EL DÍA EN QUE MURIÓ EL SILENCIO
Soy reina por un día y mendiga por la eternidad. Desde donde oigas mi discurso podrás juzgar; desde tu interpretación de MI historia, desde la presunción de la TUYA. Mezclando subjetividades haremos implícita la creencia utópica del consenso. Entonces concluirás, con satisfacción, la resolución a mi “contexto”. Velarás por tu certeza transigente según el discurso de turno y yo seguiré fisgoneando los trajes de mi teatro, el libreto de ocasión.

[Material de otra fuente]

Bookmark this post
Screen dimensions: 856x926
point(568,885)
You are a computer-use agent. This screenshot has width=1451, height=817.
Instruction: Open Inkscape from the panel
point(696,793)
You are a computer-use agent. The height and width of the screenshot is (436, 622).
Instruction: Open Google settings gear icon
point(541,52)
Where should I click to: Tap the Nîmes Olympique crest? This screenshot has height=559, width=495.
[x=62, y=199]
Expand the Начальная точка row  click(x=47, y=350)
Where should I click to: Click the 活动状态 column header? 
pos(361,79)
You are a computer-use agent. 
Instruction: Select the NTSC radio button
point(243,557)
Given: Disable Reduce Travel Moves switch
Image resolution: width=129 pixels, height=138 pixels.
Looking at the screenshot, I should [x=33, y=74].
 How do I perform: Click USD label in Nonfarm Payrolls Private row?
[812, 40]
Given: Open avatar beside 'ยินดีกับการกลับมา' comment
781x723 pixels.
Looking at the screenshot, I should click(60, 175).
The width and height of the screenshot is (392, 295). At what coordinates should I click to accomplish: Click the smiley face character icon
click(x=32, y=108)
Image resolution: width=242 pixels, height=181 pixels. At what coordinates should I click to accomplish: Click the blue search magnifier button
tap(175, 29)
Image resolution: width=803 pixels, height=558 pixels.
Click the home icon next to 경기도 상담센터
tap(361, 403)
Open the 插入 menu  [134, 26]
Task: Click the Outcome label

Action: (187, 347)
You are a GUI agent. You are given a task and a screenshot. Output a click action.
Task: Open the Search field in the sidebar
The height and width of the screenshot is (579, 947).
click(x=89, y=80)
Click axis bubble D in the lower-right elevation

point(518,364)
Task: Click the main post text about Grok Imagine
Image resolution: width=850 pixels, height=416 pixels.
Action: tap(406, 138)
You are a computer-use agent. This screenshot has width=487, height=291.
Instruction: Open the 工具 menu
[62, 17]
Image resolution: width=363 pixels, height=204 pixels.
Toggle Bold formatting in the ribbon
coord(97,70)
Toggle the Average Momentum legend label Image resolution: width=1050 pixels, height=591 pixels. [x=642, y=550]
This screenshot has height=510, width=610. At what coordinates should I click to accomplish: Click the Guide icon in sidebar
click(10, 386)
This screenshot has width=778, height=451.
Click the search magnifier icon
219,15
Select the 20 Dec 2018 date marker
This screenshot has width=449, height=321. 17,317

Y como mendiga pediré de tu limosna; oídos sordos de racionalidad, otitis crónica de modernidad. Como reina, me rendirás pleitesía, alardeando mis discursos bajo tus sinónimos de historia. Ambos vasallos de la letra, desangrados de frases, símbolos, códigos, puntos y comas…
Dios mío (diccionario mío, perdón), ¿quién está al servicio de quién? ¿Es acaso el receptor quien cayó en mi trampa por oír mis mentiras? Quizás soy yo quien tropezó con su tinta camuflada de escucha. Pero ¿que acaso habría algo común entre mi vasallo y yo, entre mi dador y esta mendiga si es que no hubiera palabras? Palabra que se escribe como palabra, labra cultivos de interpretación y en el mercado de la historia, inventamos una que carece de objetividad.
Lo más objetivo fue lo que desvaneció, lo que no tuvo interpretación, lo que quedó intacto y en el olvido. Lo que no fue mundo, lo que no supo que existió, lo que no esperaba ser y no era por ti, por mí, por nadie. Un actor sin guión, un guión sin texto, un texto sin palabra y una palabra que nunca se fundó.
Y gritó el silencio desesperado. La esquizofrenia de su ruido y ego golpeó la esencia de lo humano, quién quería gritar más fuerte al descubrir lo que era la expresión….
Y se hizo héroe el hombre.
Y los testigos narraron su hazaña.
Y el silencio quedó olvidado…
Y el hombre perdió lo que olvidó que le es preciado: observar sin estímulo predeterminado.